Changes to 18th century law made pirating riskier, and in response pirates would pretend to conscript their crews members in an apparent loop hole. They developed their solution to the new laws like businessmen – when rising problems threatened them they used them to their advantage.

Tolerance

In the 17th and 18th century, British authoritative figures including merchants would enslave black people. To counteract this, and to encourage those enslaved to join their crew, pirates integrated bondsmen into their ships as completely free members. However, this was inconsistent among certain pirate societies – some granted equal rights, but some still participated in the slave trade, and some did both.

This progressive notion however, indicated that pirates applied ideas of equality even before those same ideas in the Declaration of Independence were written.

Leeson does note that pirate tolerance was not produced by the ideas of equality and fairness, but instead was produced by the cost-benefit and compensation promises made by their leaders – this includes the charters developed, which included a worker's compensation. It outlined that a lost limb would entitle one to payment from the treasure, on top of their already promised payment equal to every other crew member.

==Critical reception==
The Invisible Hook was a winner of the 2009 Best International Nonfiction Book and a winner of the 2009 Gold Medal Book of the Year Award in Business and Economics. Leeson's book was also a winner of San Francisco Chronicle's 100 Best Books for 2009 and has been praised by several academics. Claude Berube from the Washington Times says that Lesson has produced a "fresh" perspective on an old topic. Berube also describes how Leeson quells "the pirate myths" through economic theory. The New Yorker's Caleb Crain details the book as "brisk" and "clever". Edward Glaeser from the Economix blog identifies that Leeson's book uses the tools of economics to "make sense" of piracy.

Virgil Henry Storr's review of The Invisible Hook calls Leeson's "fantastic" book a demonstration that even a community of criminals can operate with a government. However, Storr also claims that the book raises the question as to why a government is "a prerequisite for peace". Storr compares Leeson's pirate organisations to Hayek's definition of society and describes that "pirate societies" are created to "provide service and earn profit" (Storr, 2010, pp. 294). Storr also compliments Leeson on his convincing work of explaining why pirate governance was not government, however argues that he did not explain why pirate governance worked.
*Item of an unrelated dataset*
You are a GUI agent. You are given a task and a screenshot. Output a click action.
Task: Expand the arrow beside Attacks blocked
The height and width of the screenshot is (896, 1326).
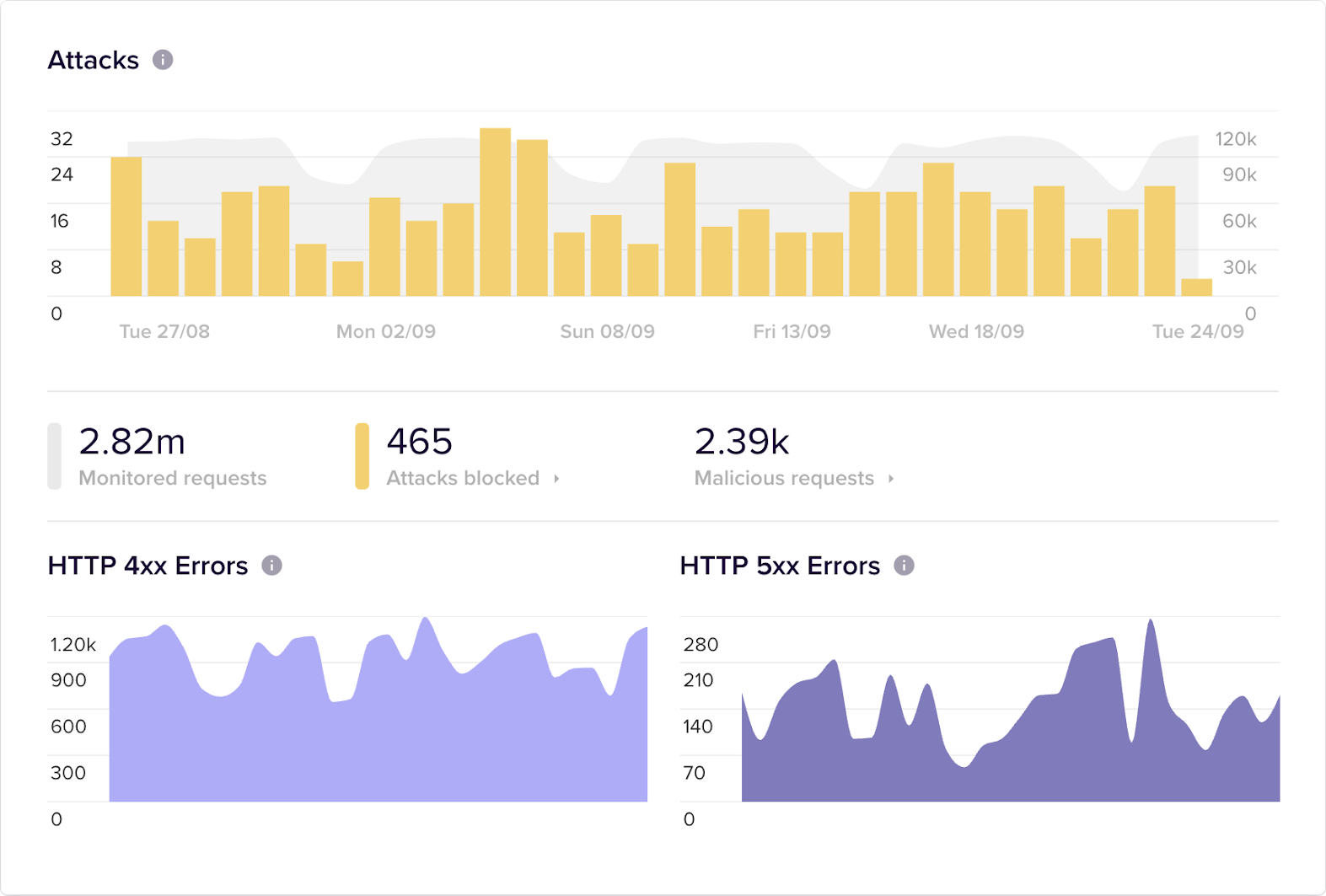click(x=556, y=479)
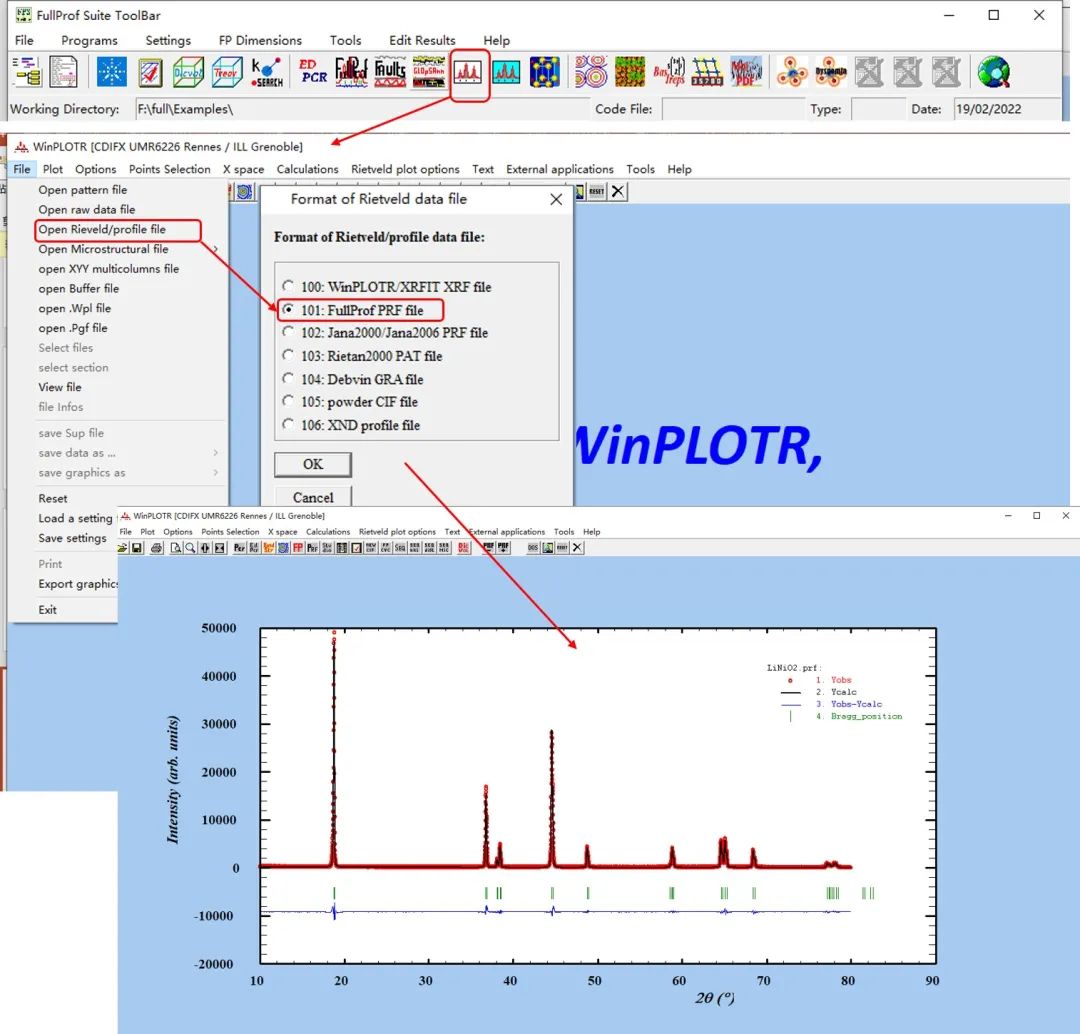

Per L. Bylund's review of The Invisible Hook describes that Leeson claims piratical enterprise "resembled a Fortune 500 company" and was conducted much like a for-profit business firm. Bylund argues that there is not much evidence to support this view, and the extent of resemblance between a pirate ship and a modern-day corporation is not clear. Bylund declares that the book is more a descriptive historical "case study" using economics to explain certain functions of pirate crews, rather than an "in-depth economic analysis of pirate organisation" (Bylund, 2011, pp. ).

Alan Kirman's review describes Leeson's book as "delightful" and "informative", although the message of the book is "too facile". Kirman also identifies one of the "oldest problems" in economics that Leeson faces: arguing that pirates made their arrangements consciously with their collective interest in mind is essentially different from the idea of Adam Smith’s “Invisible Hand", which is the idea that individual self interest, multiplied endlessly, results in an unconsciously created but successful economy.

Marcus Rediker’s book Between the Devil and the Deep Blue Sea explored maritime life of pirates and alike but under a more Marxist-oriented analysis. Rediker implemented court records and “accounts by seamen” (Lydon, 1988, pp. 136) as sources for data in his book. They actively demonstrate the life, labour and conflicts of sea life. Rediker also argues against Leeson’s point that pirates created rules to make harmony in society. He states that rather than it being about human nature, it is just the “specific experience” of sailors and how they want to “imagine a better world”.